A month after he landed in the hospital with a bad case of COVID-19, Republican congressional hopeful Mike Perkins is dropping out the race to represent Maine’s 2nd District.
A recovering Perkins, the longtime council leader in Oakland, said he is going to go after a state Senate seat in the Waterville area instead.
He said Tuesday that he changed his mind in large part because he got so sick last month.
At one point, the 59-year-old Perkins said, doctors told his wife he might only live for a couple more hours.
What he didn’t know at the time is that his wife was also so ill with COVID-19 that she couldn’t get out of bed. They didn’t tell him about her condition because he was so frail in intensive care.
Both husband and wife pulled through, though, and are on the mend. Perkins said he lost 32 pounds in the hospital while he struggled with the disease.
The experience caused Perkins to reconsider his campaign, he said. He did not like being in a position where he could not even take care of his ailing wife.
Besides, he said, “if I’m dead, I’m not going to be able to help anybody.”
Then he paused and added that perhaps his cremated body might provide some good fertilizer for a local farm since politicians are already well-practiced in all things related to manure.
Perkins said he is not going to endorse any of the other contenders for GOP backing in the June 14 primary, including front-runner Bruce Poliquin, a former congressman from the district who lost the office in 2018.
“I don’t want to piss off little Brucey Poliquin,” Perkins said. “But he has a hard run” ahead with so many rank-and-file Republicans dissatisfied with him as their prospective candidate.
With Perkins’ departure from the GOP primary field, there are four contenders vying for the right next year to challenge two-term U.S. Rep. Jared Golden, a Lewiston Democrat who is considered one of the most vulnerable House incumbents in the country.

*Task objective*. According to the article about Mike Perkins, how much weight did he lose while in the hospital?

*Data extracts*.

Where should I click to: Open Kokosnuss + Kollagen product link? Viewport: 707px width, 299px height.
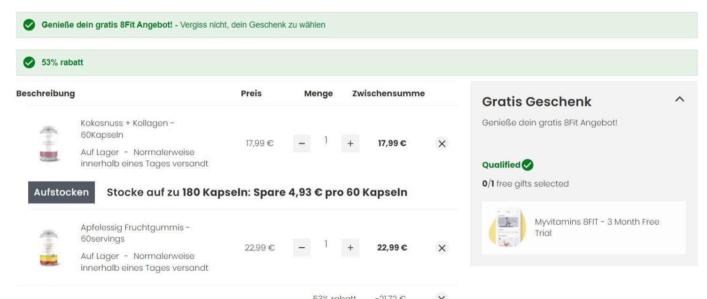(127, 129)
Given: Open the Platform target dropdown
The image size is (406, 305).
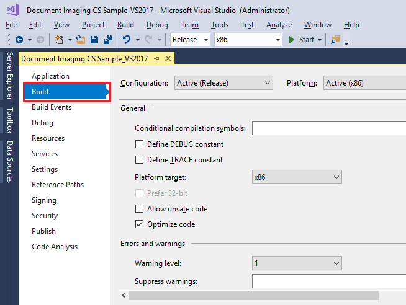Looking at the screenshot, I should tap(297, 177).
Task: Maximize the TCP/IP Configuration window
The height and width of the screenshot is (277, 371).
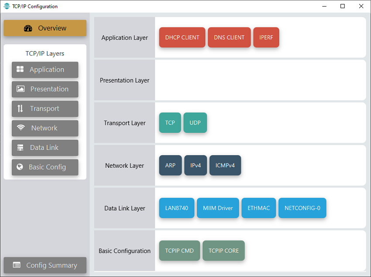Action: (x=343, y=6)
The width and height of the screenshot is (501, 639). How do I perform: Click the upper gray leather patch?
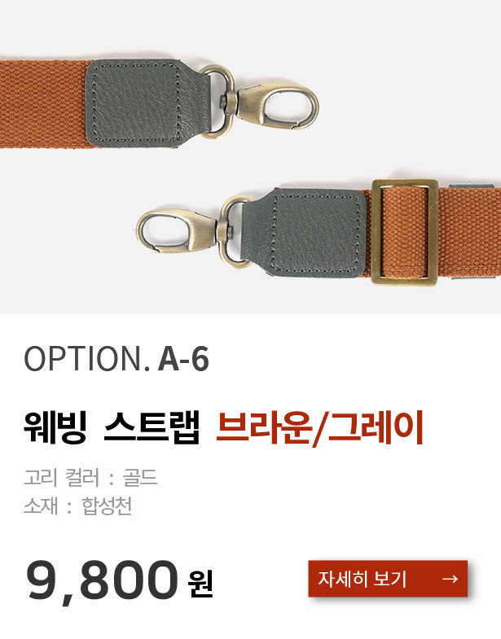click(x=147, y=103)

*Output for this exercise*. 32 pounds